- **Article**:
** start **

Gabriel Lewit: I like to say it. It makes me feel like I’m running an actual live radio show, which I’m not.

Steve Lewit: Well, it is live in the moment. It just, when everyone hears it, it’s recorded.

Gabriel Lewit: That’s true. Well, anyways, we hope you’re doing great today. It’s believe it or not, November of 2022. How has the year gone by this fast, Mr. Lewit? Do you know?

Steve Lewit: I don’t know. I was just thinking though, if this was on Halloween, you could have said, “Hey, we’re bringing you dead here today.”

Gabriel Lewit: Maybe.

Steve Lewit: Maybe.

Gabriel Lewit: But we definitely didn’t do that.

Steve Lewit: We definitely not. Hope you all had a wonderful Halloween. You know what was sad about Halloween, Gabriel?

Gabriel Lewit: People already had their Christmas lights up?

Steve Lewit: Well, I think that’s sad. There are hardly any kids on the streets.

Gabriel Lewit: Oh, around me, I saw quite a few actually.

** end **

- **Collected material**:
** start **

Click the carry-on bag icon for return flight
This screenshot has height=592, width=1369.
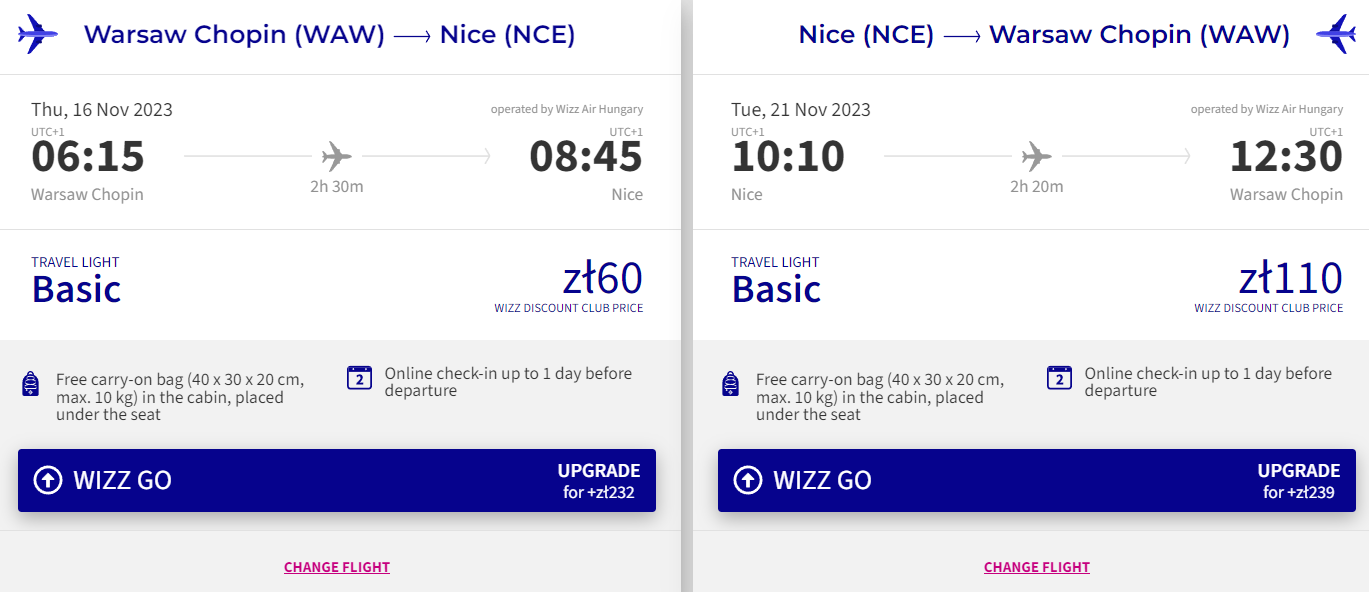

** end **

- **Exercise tasks**:
A. List every sentence in the transcript that ends with a question mark.
B. Reproduce everything in the transcript from "Gabriel Lewit: That’s" down to "about Halloween, Gabriel?", character for character.
The listing has no connection to the transcript.

- **Outputs for the tasks**:
A.
- How has the year gone by this fast, Mr. Lewit?
- Do you know?
- You know what was sad about Halloween, Gabriel?
- People already had their Christmas lights up?

B.
Gabriel Lewit: That’s true. Well, anyways, we hope you’re doing great today. It’s believe it or not, November of 2022. How has the year gone by this fast, Mr. Lewit? Do you know?

Steve Lewit: I don’t know. I was just thinking though, if this was on Halloween, you could have said, “Hey, we’re bringing you dead here today.”

Gabriel Lewit: Maybe.

Steve Lewit: Maybe.

Gabriel Lewit: But we definitely didn’t do that.

Steve Lewit: We definitely not. Hope you all had a wonderful Halloween. You know what was sad about Halloween, Gabriel?